• _What this task involves_
Every line from the one with "Screen dimensions: 600x400" through the final line of the data below goes in the answer, copied exactly. Pictures do not.

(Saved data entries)

◆ ◆ ◆

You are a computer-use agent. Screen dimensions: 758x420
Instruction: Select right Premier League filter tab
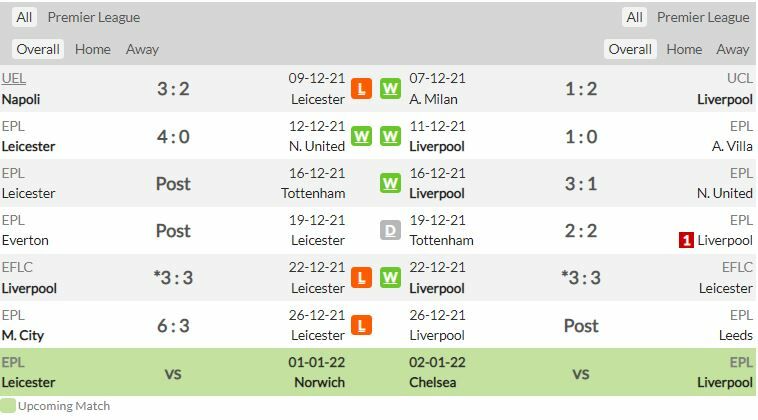pyautogui.click(x=703, y=17)
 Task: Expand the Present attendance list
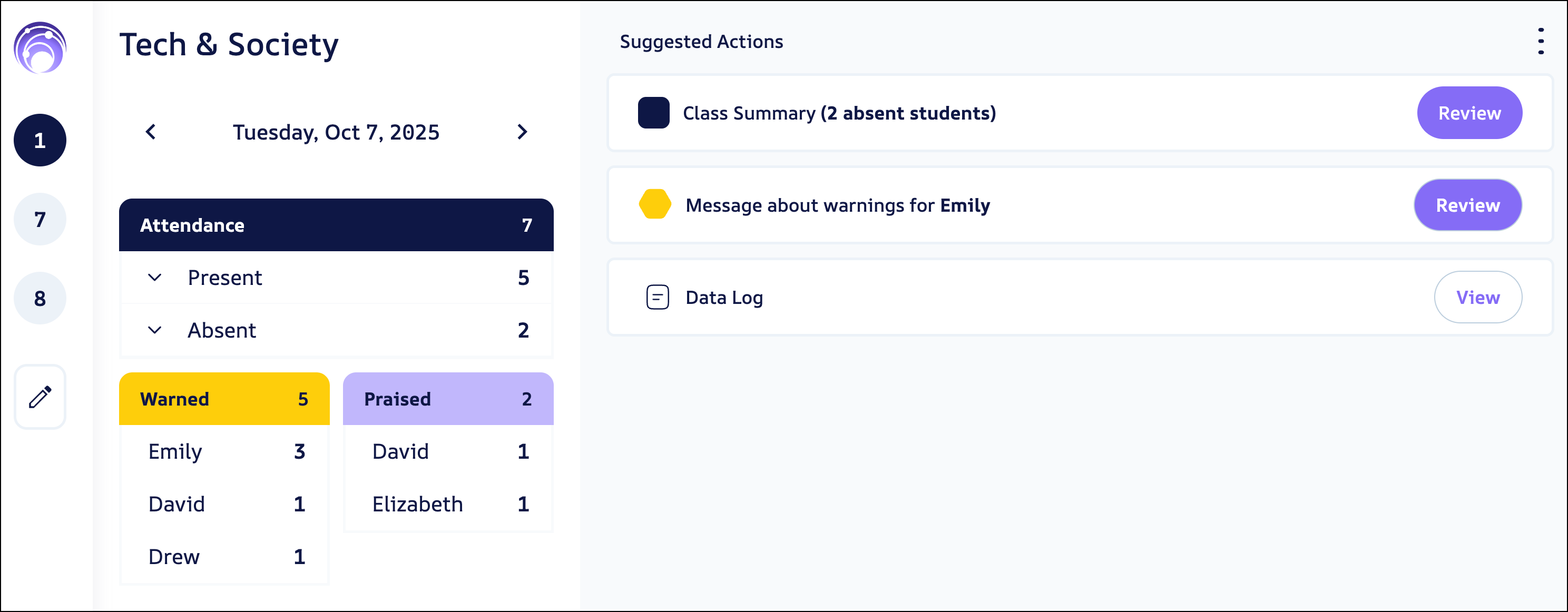pyautogui.click(x=154, y=278)
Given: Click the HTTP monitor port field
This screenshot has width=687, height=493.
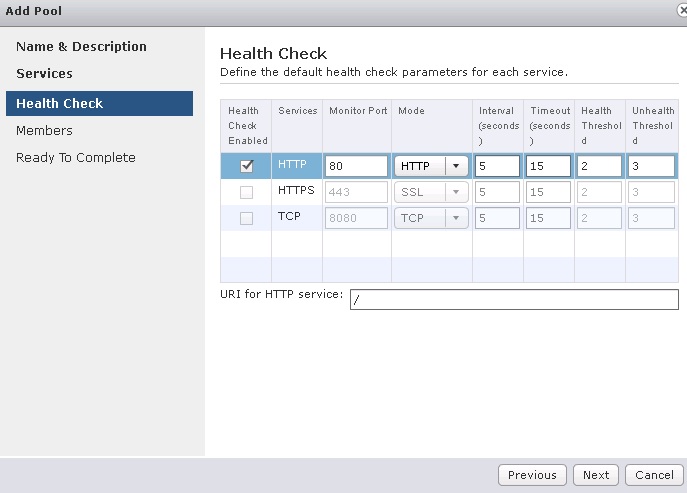Looking at the screenshot, I should click(356, 166).
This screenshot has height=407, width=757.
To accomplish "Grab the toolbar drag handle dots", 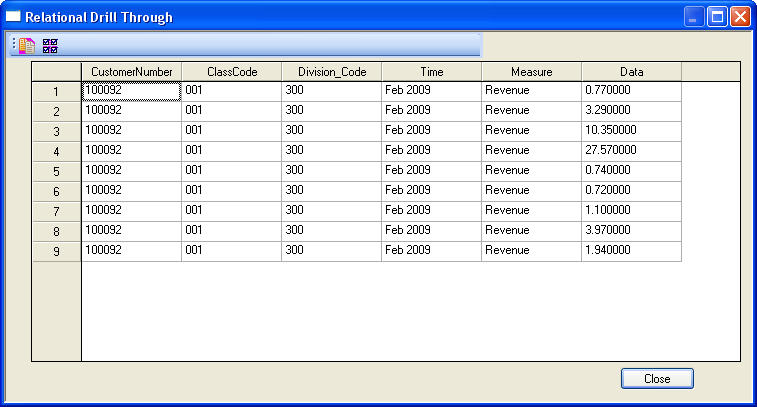I will (x=13, y=45).
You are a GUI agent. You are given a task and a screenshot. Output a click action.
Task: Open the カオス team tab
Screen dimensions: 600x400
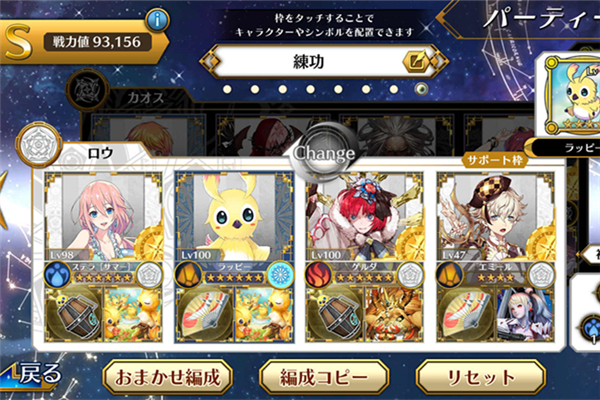[145, 98]
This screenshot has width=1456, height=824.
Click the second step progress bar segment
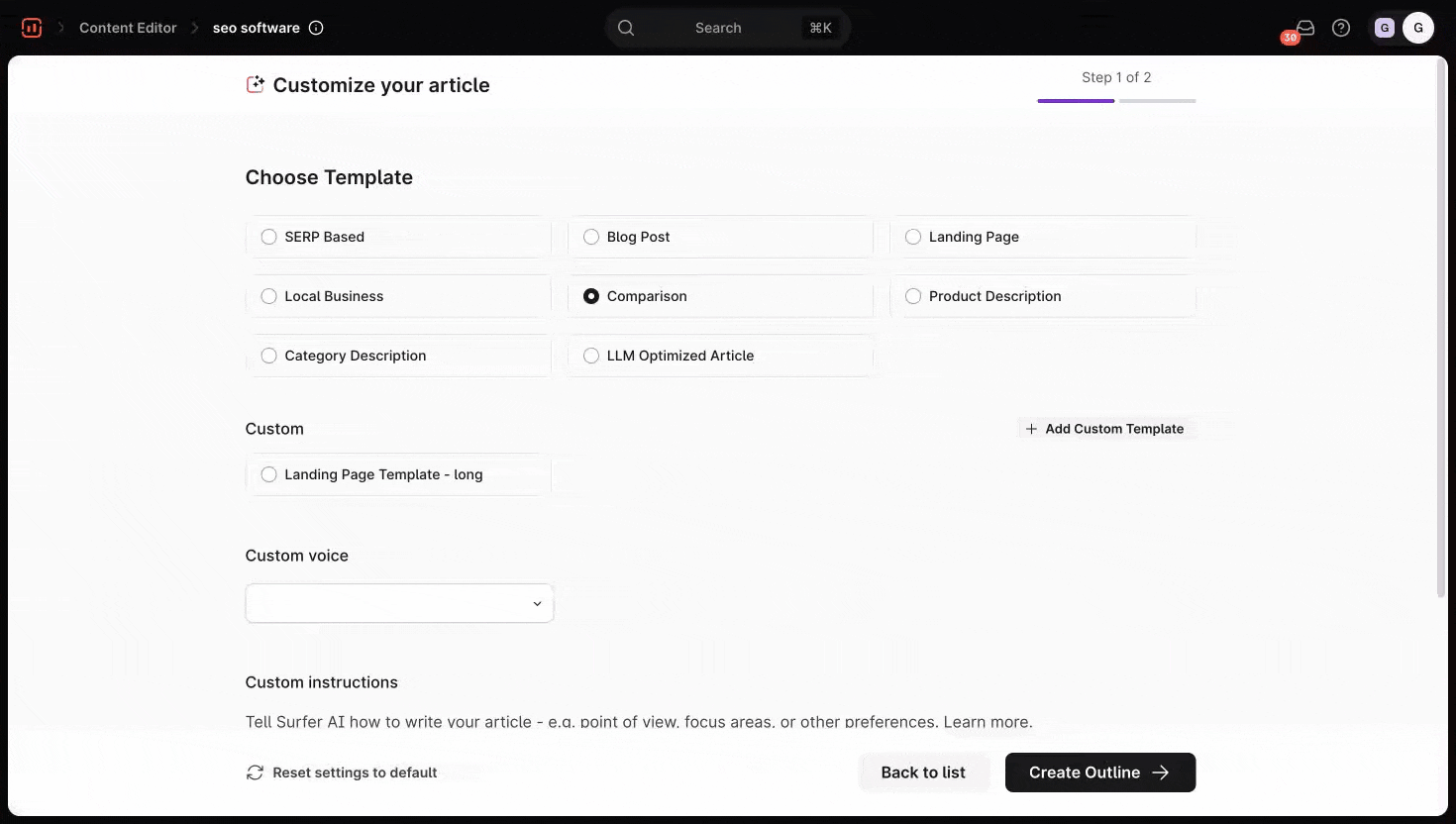point(1157,101)
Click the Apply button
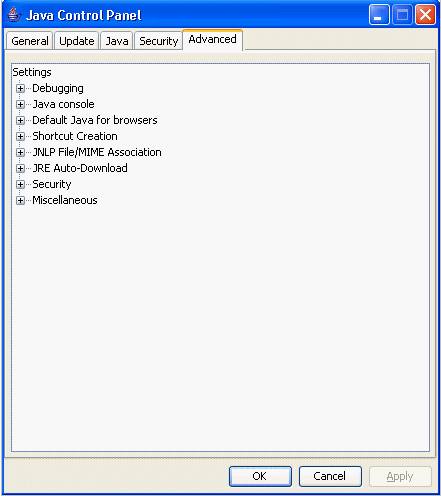Viewport: 441px width, 496px height. pyautogui.click(x=400, y=476)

◆ ◆ ◆

• _Answer for the task_
Screen dimensions: 600x400
[145, 98]
This screenshot has width=1456, height=824.
Click the second step progress bar segment
point(1157,101)
Click the Apply button
Viewport: 441px width, 496px height. pyautogui.click(x=400, y=476)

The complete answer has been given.